◆ Given problem
List the entries from the line containing "The height and" through the line containing "Action: [x=626, y=665]" as a numbered list, including both of those lines and skipping blank lines. Leave the pictures out.

◆ Given information
────────────────────

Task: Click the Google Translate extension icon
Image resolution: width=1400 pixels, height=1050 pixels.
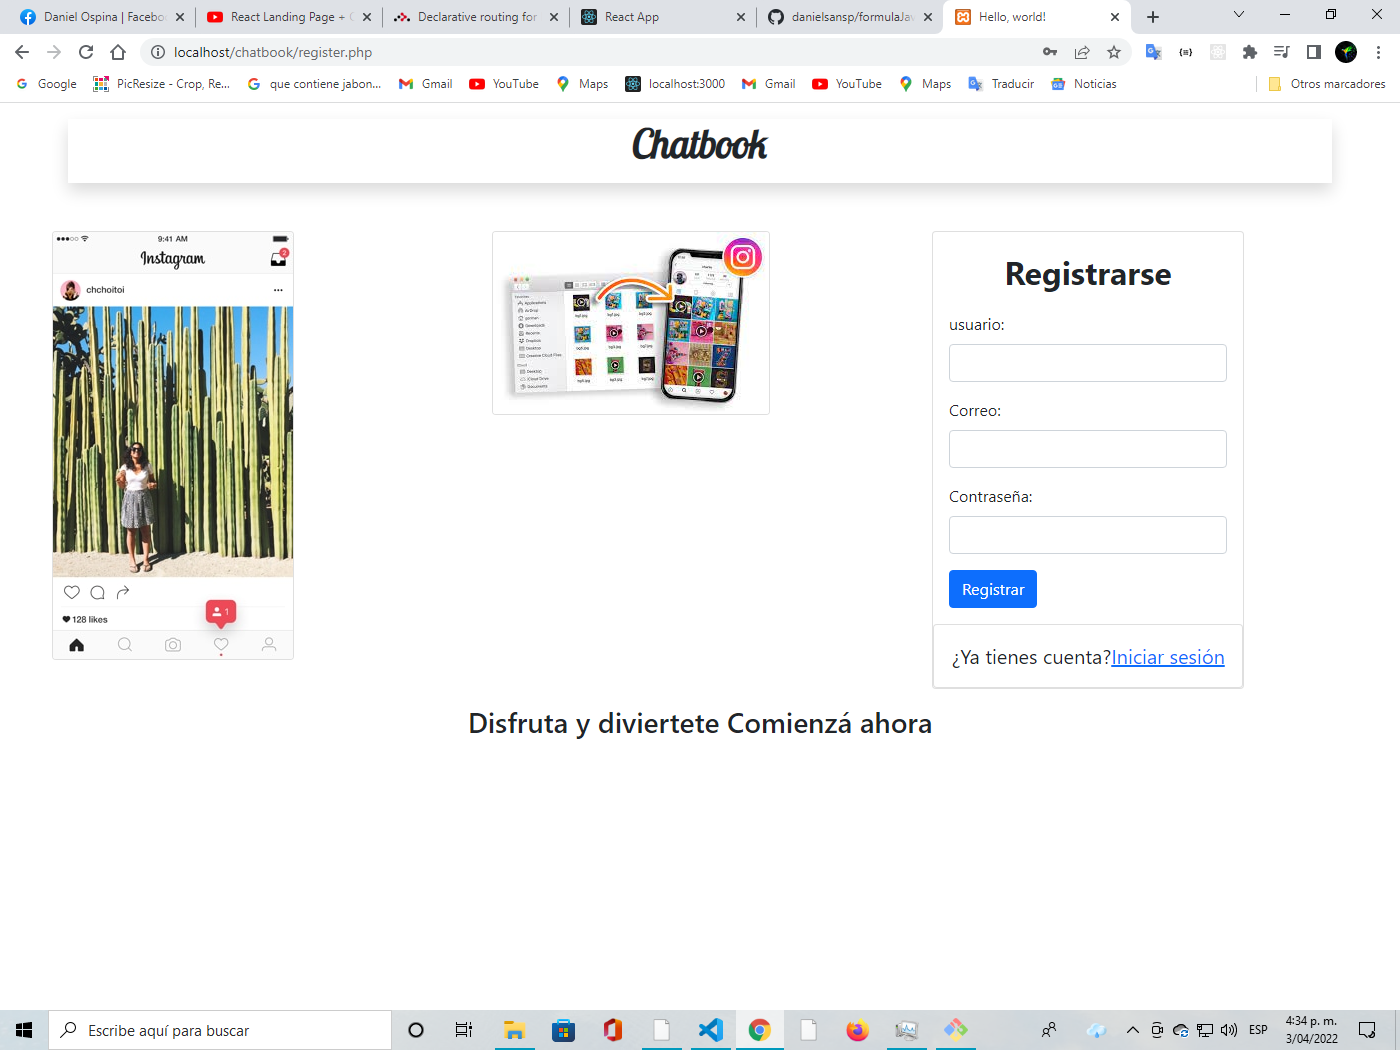Action: (x=1153, y=52)
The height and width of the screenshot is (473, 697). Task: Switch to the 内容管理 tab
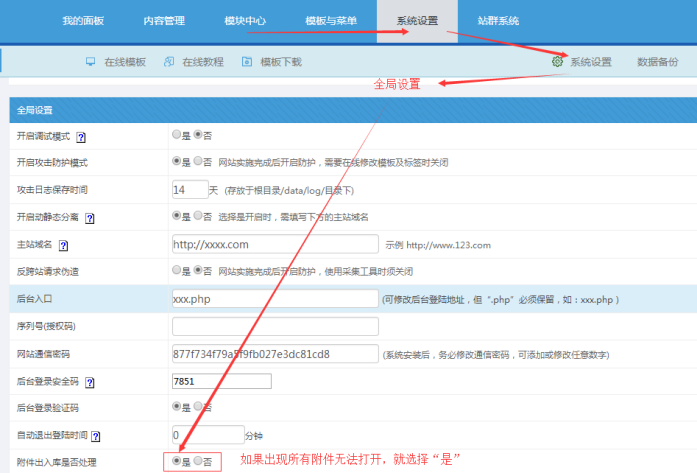164,21
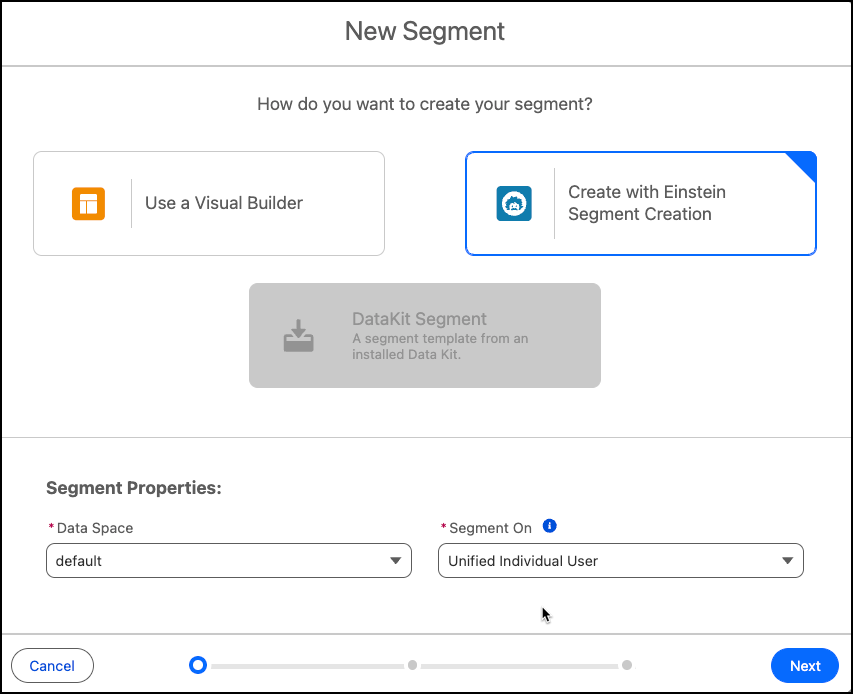Screen dimensions: 853x694
Task: Click the third progress step dot
Action: [x=626, y=665]
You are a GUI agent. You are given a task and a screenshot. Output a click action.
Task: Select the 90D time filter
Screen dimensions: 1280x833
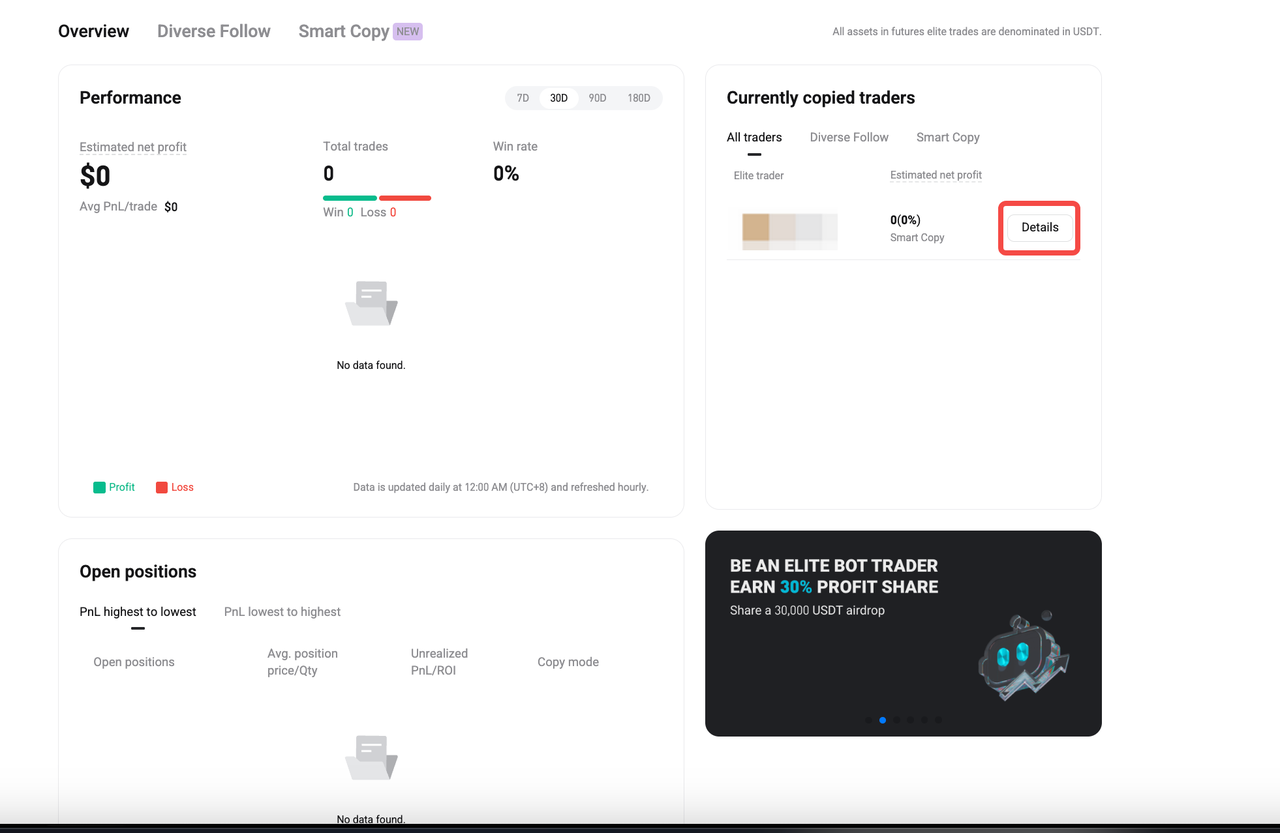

────────────────────

◆ Written response
1. The height and width of the screenshot is (473, 697). Task: Switch to the 内容管理 tab
2. 164,21
3. Screen dimensions: 853x694
4. Task: Click the third progress step dot
5. Action: [x=626, y=665]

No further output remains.